ワーホリ(H-1)や駐在員、留学生の多くは渡韓初日から居住者扱いです。 非居住者は韓国国内源泉所得のみが課税対象になります。

税率: 2つの選択肢

累進課税(原則)

韓国の所得税率はおおむね日本と近い水準の累進制。2026年度の税率:

  • 〜1,400万ウォン: 6%
  • 1,400万〜5,000万: 15%
  • 5,000万〜8,800万: 24%
  • 8,800万〜1億5,000万: 35%
  • 1億5,000万〜3億: 38%
  • 3億〜5億: 40%
  • 5億〜10億: 42%
  • 10億〜: 45%

これに加えて地方所得税(国税の10%)。 日本と同様に、本人・扶養・医療・教育・クレジットカード・住宅などの控除が 受けられます。

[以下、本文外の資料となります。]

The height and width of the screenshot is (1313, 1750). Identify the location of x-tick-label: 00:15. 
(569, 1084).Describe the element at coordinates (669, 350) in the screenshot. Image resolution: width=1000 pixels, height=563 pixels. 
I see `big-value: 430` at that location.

多くの場合は累進課税のほうが有利です。

19%単一税率(任意・外国人労働者向け)

外国人労働者は、累進課税の代わりに 一律19% の単一税率を 選べます。ただし控除・税額控除はすべて使えなくなります。 年収約8,800万ウォン(約950万円)を超える高所得者で初めてメリットが出る計算。

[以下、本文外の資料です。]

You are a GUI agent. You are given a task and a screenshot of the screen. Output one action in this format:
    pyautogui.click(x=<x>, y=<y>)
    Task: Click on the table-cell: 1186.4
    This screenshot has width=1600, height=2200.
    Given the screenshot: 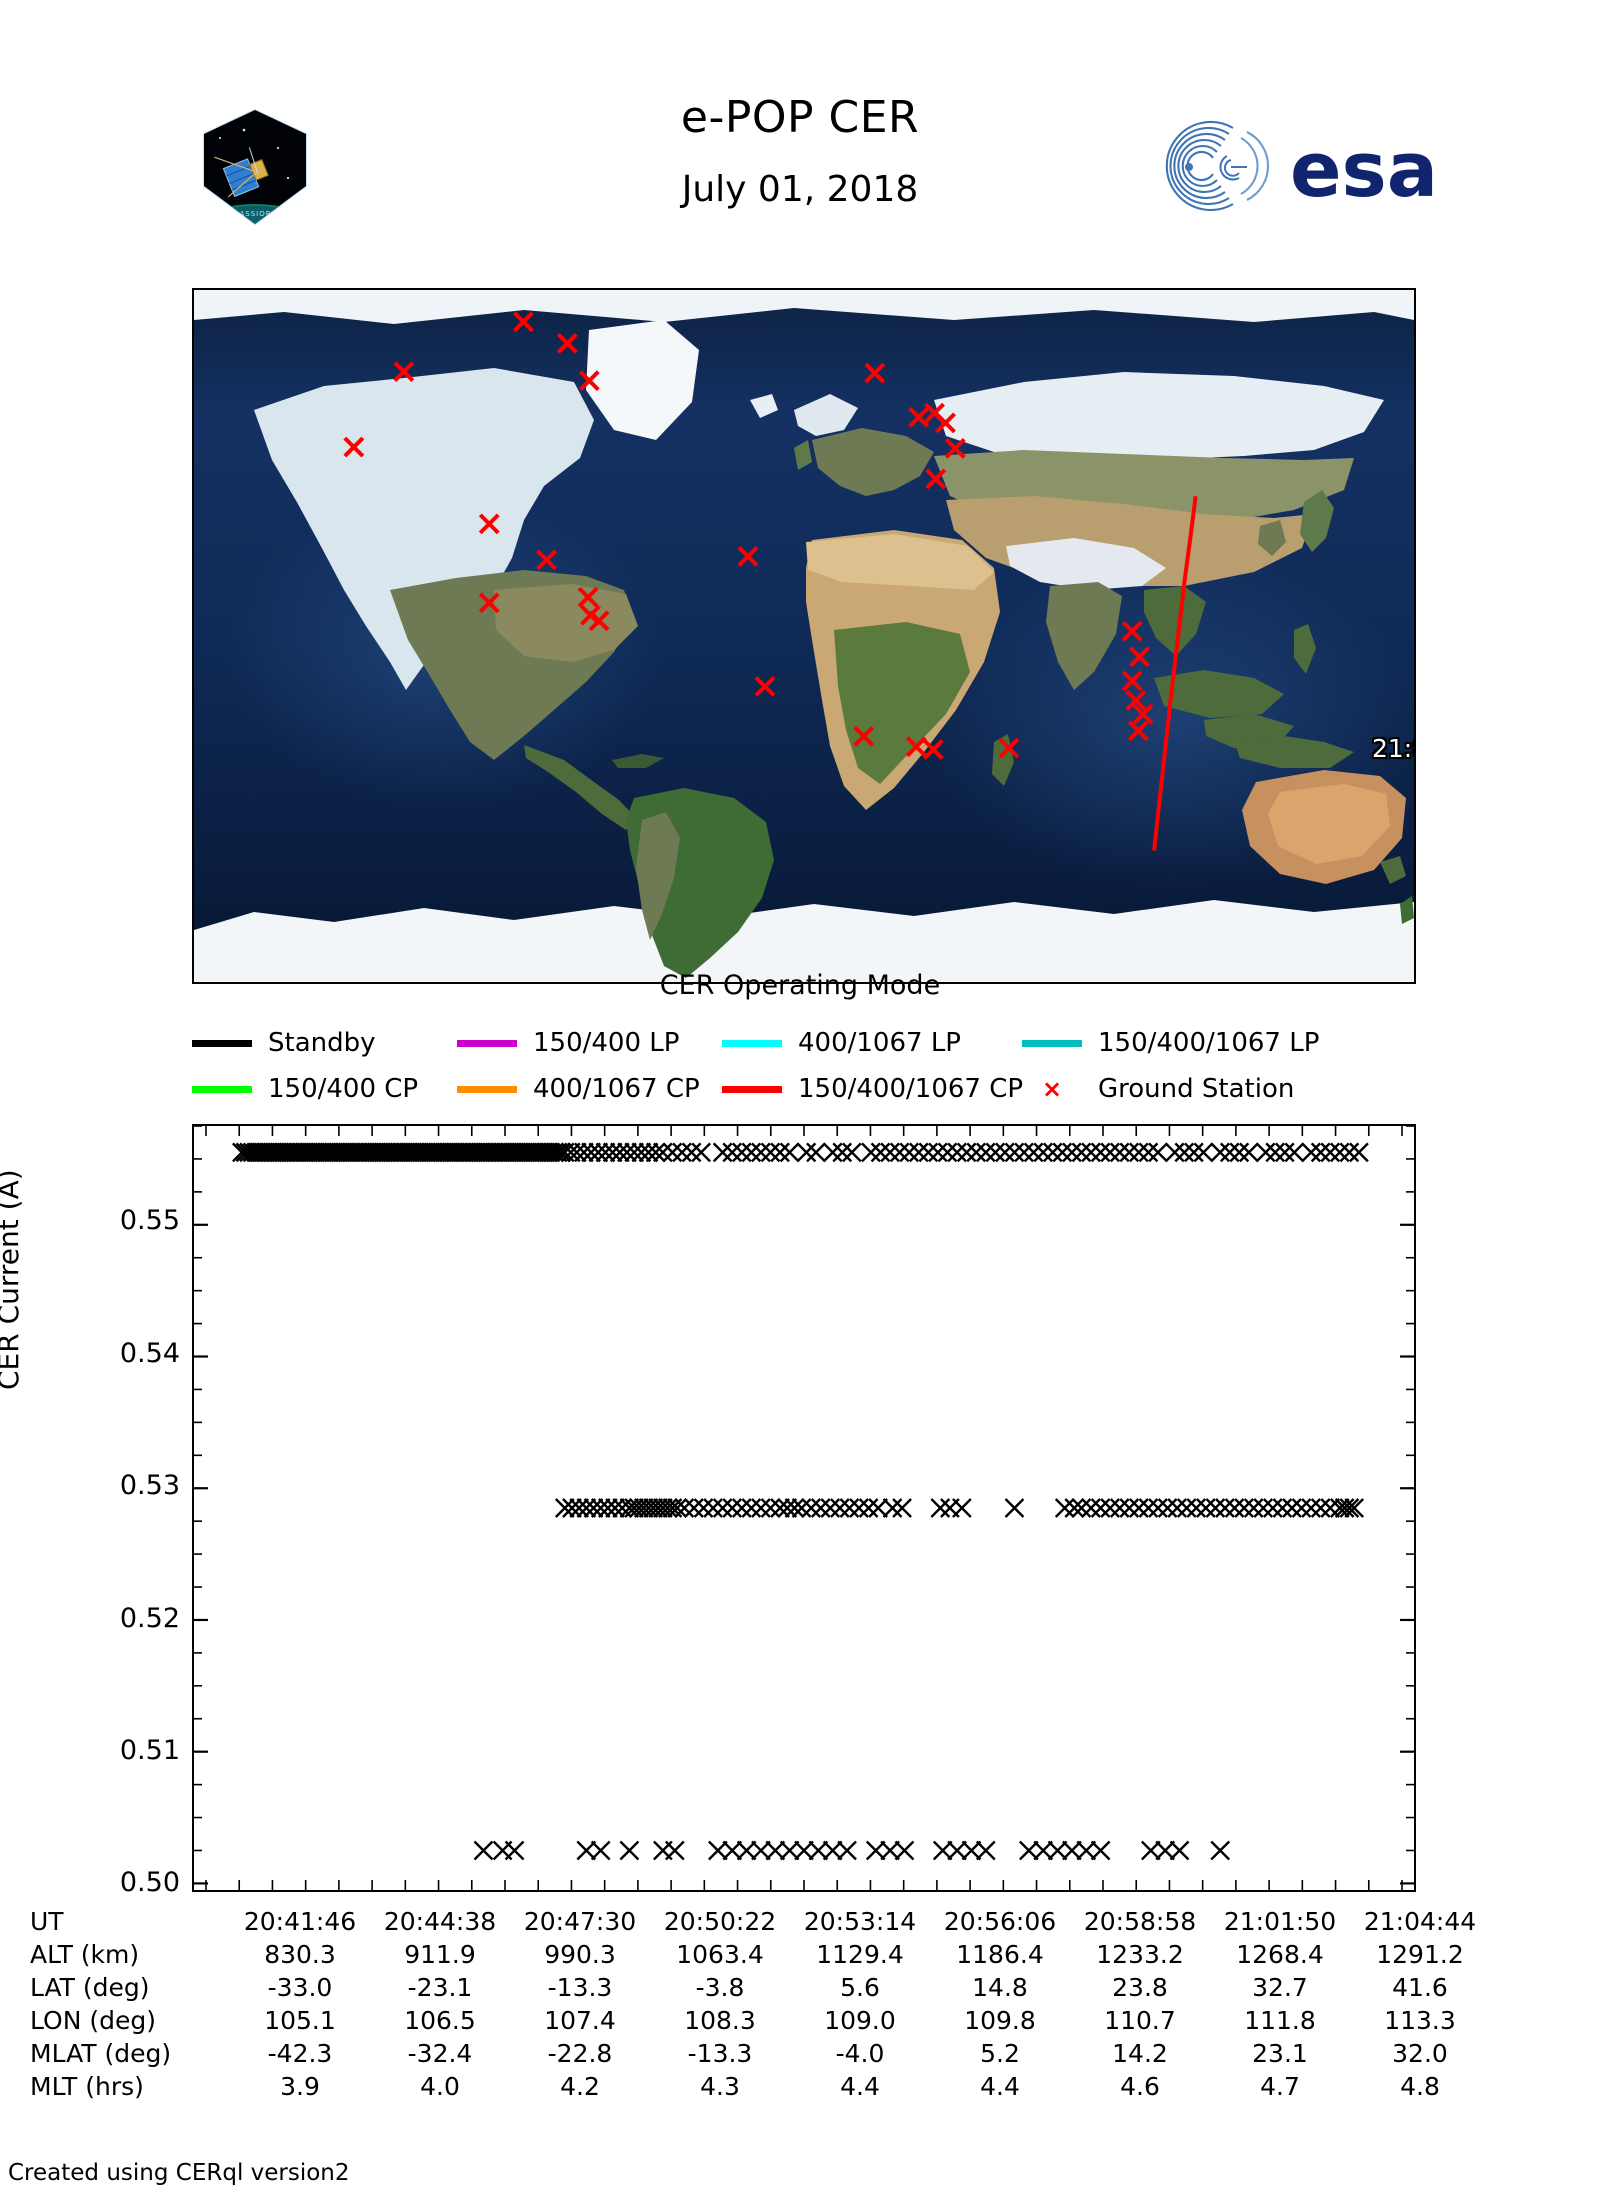 What is the action you would take?
    pyautogui.click(x=1000, y=1954)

選択は韓国で働き始めてから20年間有効で、毎年年末調整時に勤務先を通じて 申告します。一度選んでも年単位で変更可能。

年末調整(연말정산)

韓国の年末調整は日本のそれとほぼ同じ仕組み — 給与所得者は確定申告不要で、 勤務先が2月に前年分を精算します。本人がやることは控除証明の提出だけ。

  1. 1月中旬に Hometax(홈택스) にログインし「年末調整簡素化サービス(연말정산간소화)」で クレジットカード利用額、医療費、寄付金などのデータを一括取得。
  2. 取得した資料を会社のHRポータルに提出。
  3. 2月または3月の給与で還付・追徴が反映される。

給与以外の所得(フリーランス、不動産、海外所得)がある場合は、 5月の 総合所得税確定申告 を別途行います。

日韓租税条約 — 二重課税の回避

日本と韓国の間には 日韓租税条約 があり、両国で同じ所得に二重課税されないよう、課税権の配分と外国税額控除が 定められています。実務上のポイント:

  • 日本で源泉徴収済みの所得を韓国でも申告する場合、Hometaxで外国税額控除を申請して相殺できる
  • 日本の源泉徴収票(支払調書)を保管しておく必要あり
  • 配当・利子・使用料(印税等)には軽減税率の適用条件がある
  • 短期(183日未満)出向の場合は雇用主が日本のみの場合、韓国側で課税されない (条約上の短期滞在者免除)

日韓社会保障協定 — 年金の取り扱い

日韓社会保障協定(2005年発効)により、年金については以下の整理がついています:

  • 5年以内の派遣: 日本の厚生年金加入を継続したまま 韓国の国民年金加入が免除される(「派遣届」を 日本年金機構に提出)
  • 5年超または現地採用: 韓国の国民年金(NPS)に加入義務。 ただし、保険料はそれなりに重い(給与の9%、労使折半)
  • 出国時の脱退一時金: 日本国籍は相互主義に基づき 脱退一時金の対象国。韓国を離れる際、それまで支払った保険料の全額を 利息付きで返してもらえる。インチョン空港での当日受け取りも可

申請は 国民年金公団の脱退一時金ページ から。出国の1ヶ月前から手続きを始めるのが安全です。

フリーランス・リモートワーカー

韓国に居住しながら日本のクライアントの仕事をする場合、その所得は 韓国の居住者として課税対象です。5月の総合所得税でHometaxから申告します。

この場合も日韓租税条約が機能します — 日本側で源泉徴収済みなら 韓国側で外国税額控除を申請可能。日本側の支払調書(源泉徴収票)を必ず保管。 英語のヘルプラインは 1588-0560。 税理士の助けが必要な場合は、ソウルには日本人税理士・会計士が いくつかの事務所で執務しているので、領事館で紹介を受けることもできます。